§ Written problem
Echo the records verbatim, starting with the line containing "will click(x=302, y=267)." and continuing through the line containing "click(x=146, y=12)", both included, and nothing else.

§ Entries shown
((
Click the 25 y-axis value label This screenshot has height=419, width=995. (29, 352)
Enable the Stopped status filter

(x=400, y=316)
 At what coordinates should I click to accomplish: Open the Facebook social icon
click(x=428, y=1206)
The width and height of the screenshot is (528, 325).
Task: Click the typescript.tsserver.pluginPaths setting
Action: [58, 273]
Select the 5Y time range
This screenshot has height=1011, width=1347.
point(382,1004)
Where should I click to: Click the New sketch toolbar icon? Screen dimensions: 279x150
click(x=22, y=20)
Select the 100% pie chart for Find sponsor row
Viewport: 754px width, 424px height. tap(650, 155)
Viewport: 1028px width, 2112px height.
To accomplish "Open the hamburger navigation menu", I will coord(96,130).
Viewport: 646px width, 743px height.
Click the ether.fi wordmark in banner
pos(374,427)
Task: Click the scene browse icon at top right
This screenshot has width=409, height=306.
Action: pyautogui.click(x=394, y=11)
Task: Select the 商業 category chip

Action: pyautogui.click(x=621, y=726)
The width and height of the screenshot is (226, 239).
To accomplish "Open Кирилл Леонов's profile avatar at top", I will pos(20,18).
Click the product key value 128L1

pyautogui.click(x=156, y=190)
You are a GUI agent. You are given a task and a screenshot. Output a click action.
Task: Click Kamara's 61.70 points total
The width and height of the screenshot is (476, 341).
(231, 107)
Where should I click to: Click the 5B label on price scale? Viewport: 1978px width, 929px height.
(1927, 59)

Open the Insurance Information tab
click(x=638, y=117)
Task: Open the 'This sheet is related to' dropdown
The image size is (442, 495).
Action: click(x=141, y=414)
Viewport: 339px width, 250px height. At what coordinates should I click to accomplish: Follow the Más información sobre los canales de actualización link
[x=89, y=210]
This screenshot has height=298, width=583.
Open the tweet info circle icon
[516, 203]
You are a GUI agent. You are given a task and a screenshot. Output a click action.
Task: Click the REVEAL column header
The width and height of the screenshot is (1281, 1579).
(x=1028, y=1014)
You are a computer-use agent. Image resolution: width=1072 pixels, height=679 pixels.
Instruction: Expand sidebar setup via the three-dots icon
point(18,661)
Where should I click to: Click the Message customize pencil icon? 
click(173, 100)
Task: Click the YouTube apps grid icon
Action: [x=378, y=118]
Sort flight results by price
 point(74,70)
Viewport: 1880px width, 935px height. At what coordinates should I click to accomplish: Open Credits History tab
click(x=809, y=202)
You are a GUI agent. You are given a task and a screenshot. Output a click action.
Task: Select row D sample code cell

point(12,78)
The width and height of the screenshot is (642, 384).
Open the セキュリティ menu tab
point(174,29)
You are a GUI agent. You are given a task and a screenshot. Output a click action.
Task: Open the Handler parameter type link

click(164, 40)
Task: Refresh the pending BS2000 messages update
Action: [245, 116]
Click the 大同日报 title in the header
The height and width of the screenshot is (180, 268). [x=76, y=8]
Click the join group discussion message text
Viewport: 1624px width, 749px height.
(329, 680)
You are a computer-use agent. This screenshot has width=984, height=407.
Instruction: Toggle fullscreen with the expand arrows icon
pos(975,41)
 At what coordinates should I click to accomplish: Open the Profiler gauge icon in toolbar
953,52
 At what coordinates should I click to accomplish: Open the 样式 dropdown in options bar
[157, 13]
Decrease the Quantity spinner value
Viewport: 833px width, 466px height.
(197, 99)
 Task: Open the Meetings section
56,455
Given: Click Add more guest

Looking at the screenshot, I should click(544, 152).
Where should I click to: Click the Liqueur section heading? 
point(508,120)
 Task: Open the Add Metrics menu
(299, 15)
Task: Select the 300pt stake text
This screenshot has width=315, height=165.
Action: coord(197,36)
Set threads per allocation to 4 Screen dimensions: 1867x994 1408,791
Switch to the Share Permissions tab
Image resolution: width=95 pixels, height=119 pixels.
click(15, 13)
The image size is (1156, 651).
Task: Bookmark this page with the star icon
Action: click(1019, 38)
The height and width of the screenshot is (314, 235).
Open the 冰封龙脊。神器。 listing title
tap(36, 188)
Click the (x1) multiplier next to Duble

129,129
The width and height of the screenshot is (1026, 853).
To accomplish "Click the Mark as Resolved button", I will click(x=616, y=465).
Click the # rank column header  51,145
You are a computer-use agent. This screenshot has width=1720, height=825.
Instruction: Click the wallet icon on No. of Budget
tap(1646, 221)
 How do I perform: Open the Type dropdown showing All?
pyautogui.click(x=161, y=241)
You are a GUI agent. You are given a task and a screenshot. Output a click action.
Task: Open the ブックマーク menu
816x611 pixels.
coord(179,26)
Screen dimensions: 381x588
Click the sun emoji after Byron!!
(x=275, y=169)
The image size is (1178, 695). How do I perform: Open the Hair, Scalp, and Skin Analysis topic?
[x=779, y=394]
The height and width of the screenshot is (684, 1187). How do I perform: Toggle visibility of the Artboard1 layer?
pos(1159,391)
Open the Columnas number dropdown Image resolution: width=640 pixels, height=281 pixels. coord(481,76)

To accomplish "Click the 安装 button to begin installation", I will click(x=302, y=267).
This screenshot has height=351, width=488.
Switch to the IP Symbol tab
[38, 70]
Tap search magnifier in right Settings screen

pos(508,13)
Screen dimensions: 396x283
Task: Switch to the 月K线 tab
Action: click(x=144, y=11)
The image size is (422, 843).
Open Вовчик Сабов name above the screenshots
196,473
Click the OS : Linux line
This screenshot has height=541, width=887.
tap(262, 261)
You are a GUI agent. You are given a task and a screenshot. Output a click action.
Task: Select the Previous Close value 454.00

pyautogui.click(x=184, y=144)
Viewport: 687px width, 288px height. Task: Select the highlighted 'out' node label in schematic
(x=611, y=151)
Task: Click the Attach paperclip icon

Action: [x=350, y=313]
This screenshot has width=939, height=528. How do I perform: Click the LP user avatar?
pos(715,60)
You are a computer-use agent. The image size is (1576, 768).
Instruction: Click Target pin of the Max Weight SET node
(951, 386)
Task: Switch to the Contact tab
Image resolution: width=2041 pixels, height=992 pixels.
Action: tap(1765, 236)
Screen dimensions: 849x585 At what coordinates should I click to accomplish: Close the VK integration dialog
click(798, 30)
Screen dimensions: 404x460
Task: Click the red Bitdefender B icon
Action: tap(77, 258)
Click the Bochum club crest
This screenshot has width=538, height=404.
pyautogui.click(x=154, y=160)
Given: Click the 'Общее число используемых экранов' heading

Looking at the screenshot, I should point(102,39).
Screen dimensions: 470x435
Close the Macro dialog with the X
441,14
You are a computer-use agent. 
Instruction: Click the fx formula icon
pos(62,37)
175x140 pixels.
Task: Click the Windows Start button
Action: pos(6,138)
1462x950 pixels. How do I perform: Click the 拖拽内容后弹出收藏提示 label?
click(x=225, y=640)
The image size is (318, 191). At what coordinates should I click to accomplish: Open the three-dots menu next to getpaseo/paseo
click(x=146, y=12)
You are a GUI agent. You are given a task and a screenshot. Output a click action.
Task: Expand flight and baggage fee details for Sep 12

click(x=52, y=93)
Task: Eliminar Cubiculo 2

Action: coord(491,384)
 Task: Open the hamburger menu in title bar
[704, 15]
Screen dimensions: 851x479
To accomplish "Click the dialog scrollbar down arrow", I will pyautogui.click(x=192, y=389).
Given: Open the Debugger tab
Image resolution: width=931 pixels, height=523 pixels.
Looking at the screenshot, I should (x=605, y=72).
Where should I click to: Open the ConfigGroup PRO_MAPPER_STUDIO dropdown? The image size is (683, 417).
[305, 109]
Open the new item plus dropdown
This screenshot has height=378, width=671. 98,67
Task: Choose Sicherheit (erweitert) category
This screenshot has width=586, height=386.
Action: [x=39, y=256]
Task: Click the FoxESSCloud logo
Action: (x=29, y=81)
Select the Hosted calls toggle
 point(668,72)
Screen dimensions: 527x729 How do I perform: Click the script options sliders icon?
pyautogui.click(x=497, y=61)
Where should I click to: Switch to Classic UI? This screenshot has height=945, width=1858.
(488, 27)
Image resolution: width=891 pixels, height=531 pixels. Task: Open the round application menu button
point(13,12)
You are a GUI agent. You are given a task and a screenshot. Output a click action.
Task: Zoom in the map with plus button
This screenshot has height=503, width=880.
))
§ Final result
To accomplish "Click the 安装 button to begin installation", I will click(x=302, y=267).
This screenshot has height=351, width=488.
Switch to the IP Symbol tab
[38, 70]
Tap search magnifier in right Settings screen

pos(508,13)
Screen dimensions: 396x283
Task: Switch to the 月K线 tab
Action: click(x=144, y=11)
The image size is (422, 843).
Open Вовчик Сабов name above the screenshots
196,473
Click the OS : Linux line
This screenshot has height=541, width=887.
tap(262, 261)
You are a GUI agent. You are given a task and a screenshot. Output a click action.
Task: Select the Previous Close value 454.00

pyautogui.click(x=184, y=144)
Viewport: 687px width, 288px height. Task: Select the highlighted 'out' node label in schematic
(x=611, y=151)
Task: Click the Attach paperclip icon

Action: [x=350, y=313]
This screenshot has width=939, height=528. How do I perform: Click the LP user avatar?
pos(715,60)
You are a computer-use agent. The image size is (1576, 768).
Instruction: Click Target pin of the Max Weight SET node
(951, 386)
Task: Switch to the Contact tab
Image resolution: width=2041 pixels, height=992 pixels.
Action: tap(1765, 236)
Screen dimensions: 849x585 At what coordinates should I click to accomplish: Close the VK integration dialog
click(798, 30)
Screen dimensions: 404x460
Task: Click the red Bitdefender B icon
Action: tap(77, 258)
Click the Bochum club crest
This screenshot has width=538, height=404.
pyautogui.click(x=154, y=160)
Given: Click the 'Общее число используемых экранов' heading

Looking at the screenshot, I should point(102,39).
Screen dimensions: 470x435
Close the Macro dialog with the X
441,14
You are a computer-use agent. 
Instruction: Click the fx formula icon
pos(62,37)
175x140 pixels.
Task: Click the Windows Start button
Action: pos(6,138)
1462x950 pixels. How do I perform: Click the 拖拽内容后弹出收藏提示 label?
click(x=225, y=640)
The image size is (318, 191). At what coordinates should I click to accomplish: Open the three-dots menu next to getpaseo/paseo
click(x=146, y=12)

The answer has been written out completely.